Well-developed collaterals to a myocardial segment supplied by a chronic total occlusion (CTO) and/or left ventricular dysfunction in the CTO regions in patients with chronic stable angina suggest that severe ischemia is unlikely to be present. We evaluated the presence and severity of ischemia using fractional flow reserve (FFR) of the myocardium supplied by a CTO in patients and compared the results with a non-CTO control group.

Methods

Patients undergoing FFR and successful percutaneous coronary intervention (PCI) of a CTO were evaluated and compared to a matched non-CTO control group.

Results

One hundred patients were included (50 CTO/50 controls). CTO lesions were longer (31.6 ± 18.9 vs 20.2 ± 14.9 mm, P = 0.004) and required more stents (2.2 ± 0.8 vs 1.2 ± 0.5, P = 0.001).

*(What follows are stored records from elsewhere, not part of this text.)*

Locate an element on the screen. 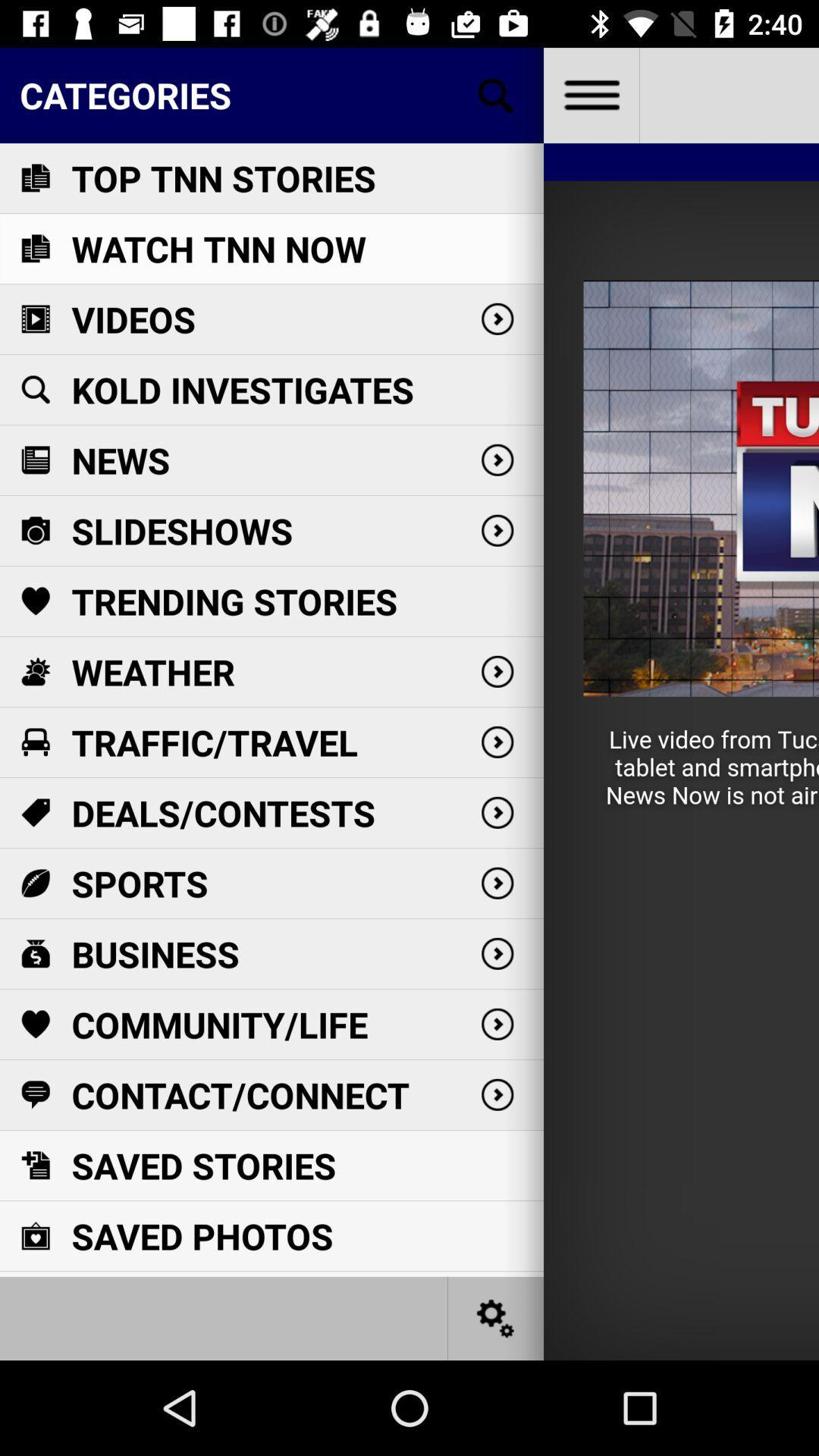 The height and width of the screenshot is (1456, 819). the search icon is located at coordinates (496, 94).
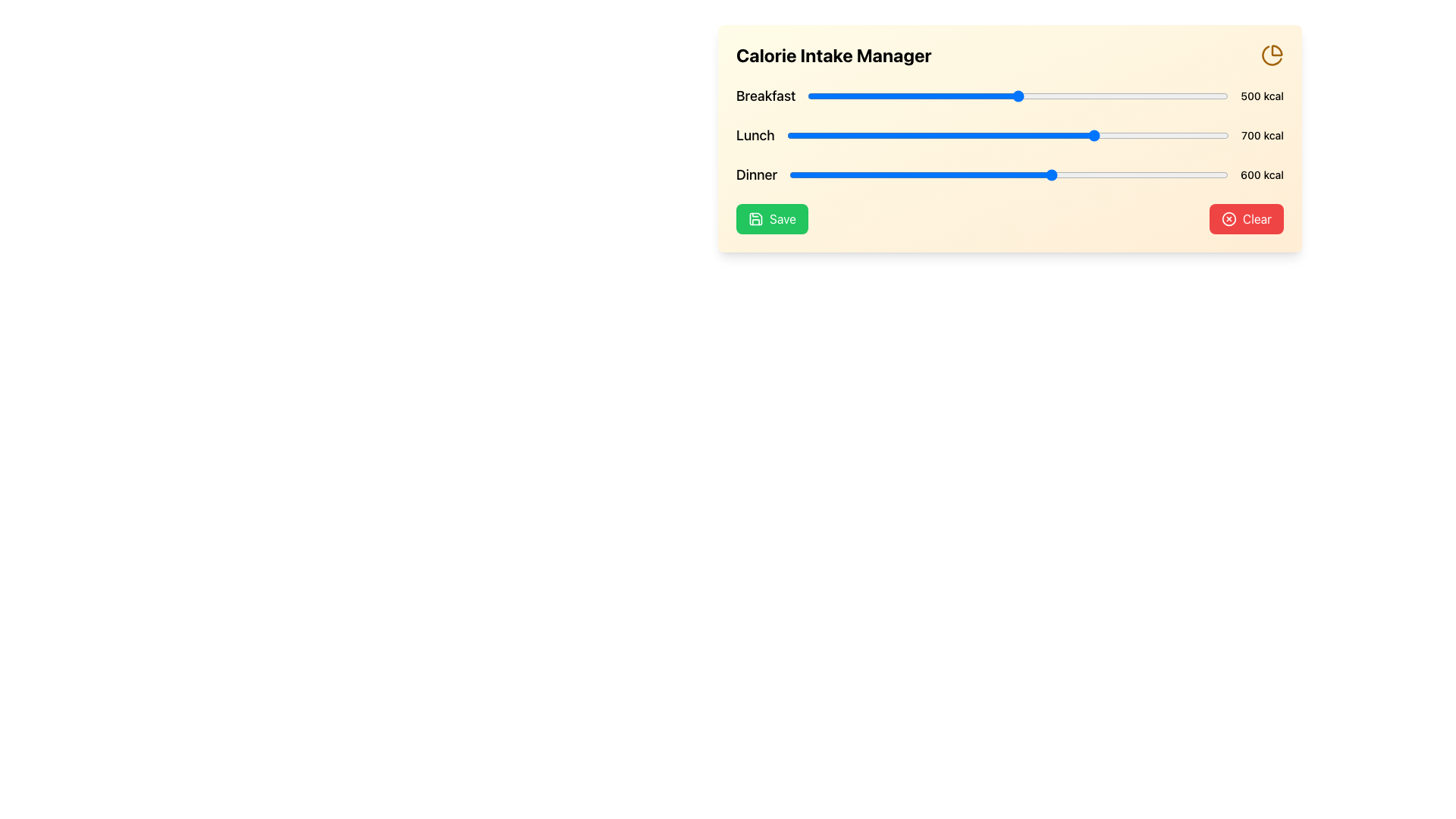 The height and width of the screenshot is (819, 1456). Describe the element at coordinates (783, 219) in the screenshot. I see `the 'Save' text label inside the green button with rounded corners, which features a save icon to the left of the text, located near the bottom-left corner of the interface box` at that location.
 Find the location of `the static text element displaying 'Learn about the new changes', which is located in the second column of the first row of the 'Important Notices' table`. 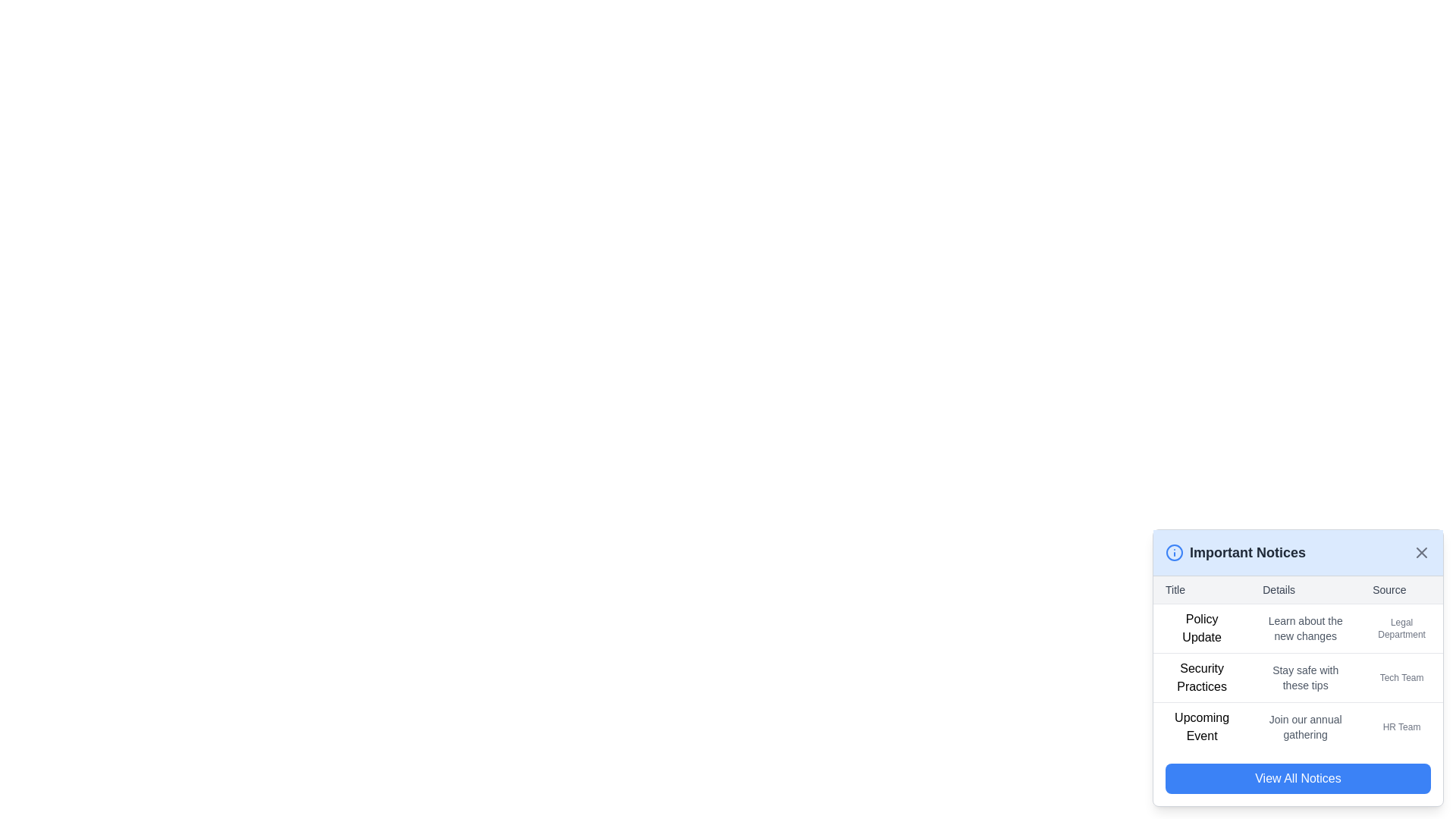

the static text element displaying 'Learn about the new changes', which is located in the second column of the first row of the 'Important Notices' table is located at coordinates (1304, 629).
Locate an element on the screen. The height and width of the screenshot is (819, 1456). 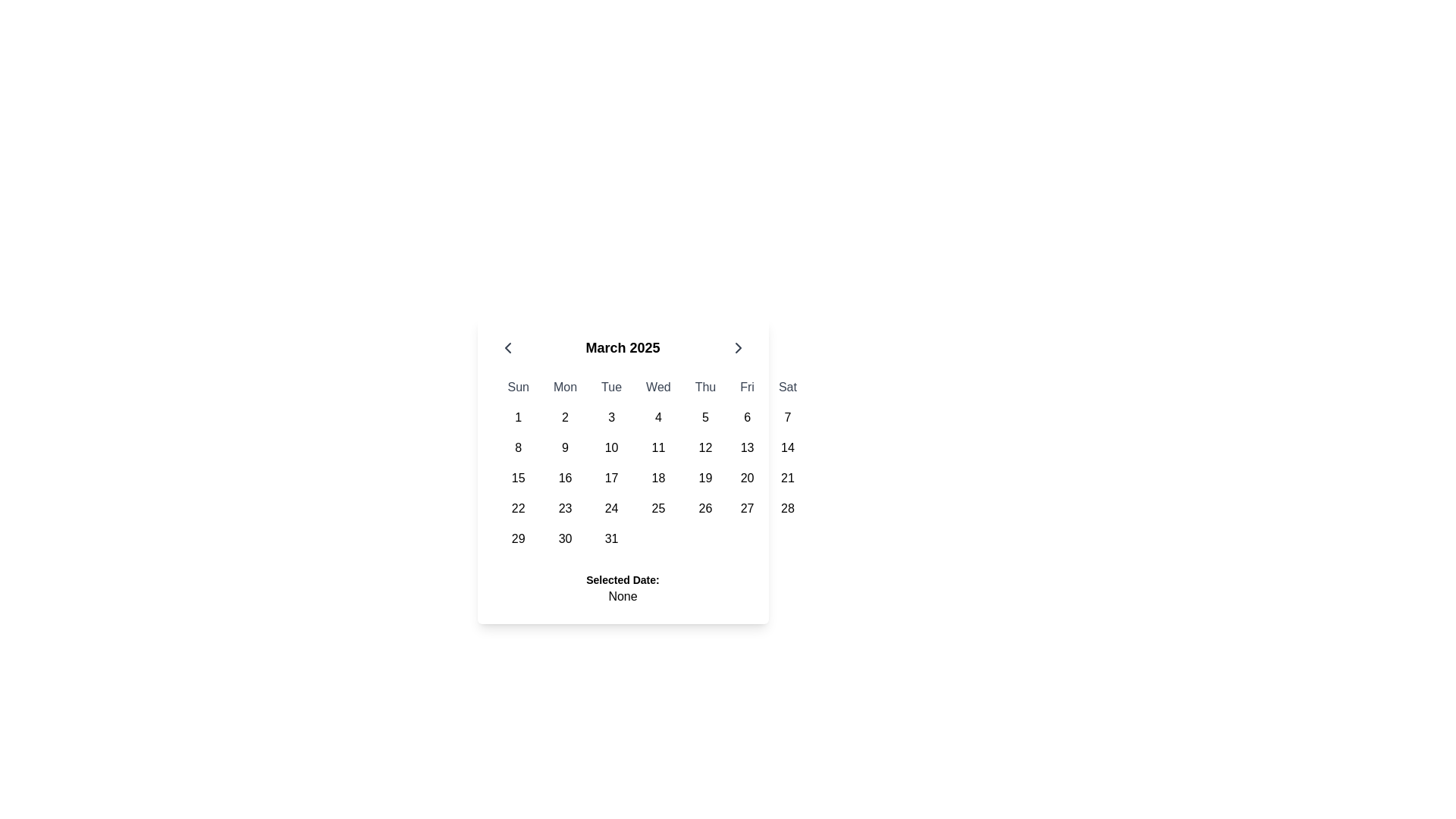
the non-interactive button representing the 12th day of the month in the calendar is located at coordinates (704, 447).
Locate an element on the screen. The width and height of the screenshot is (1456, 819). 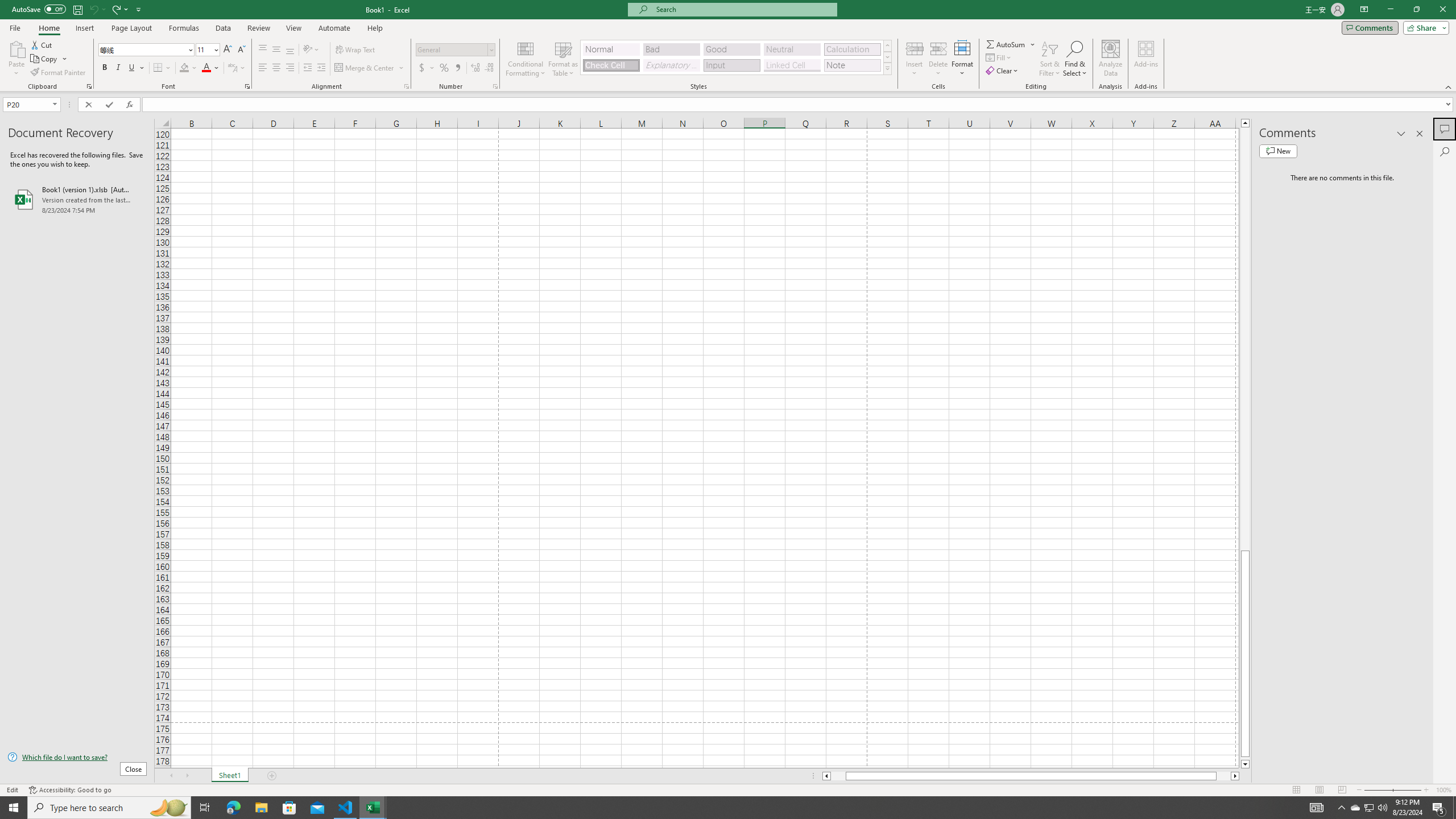
'Copy' is located at coordinates (44, 59).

FFR was lower (P = 0.0003) with CTO (0.45 ± 0.15) than controls (0.58 ± 0.17) prior to intervention but similar after PCI (CTO 0.91 ± 0.05 vs non-CTO 0.90 ± 0.08). All CTO patients demonstrated an ischemic FFR, even with severe regional dysfunction or well-developed collaterals. Resting ischemia was present in 78% (39/50) of CTO patients as evidenced by a resting Pd/Pa of <0.80.

Conclusion

In symptomatic patients, a CTO, even with regional left ventricular impairment and/or excellent collateral development, reveals an ischemic zone. This ischemic zone can be normalized by PCI with outcomes appearing to be comparable to non-CTO patients. © 2013 Wiley Periodicals, Inc.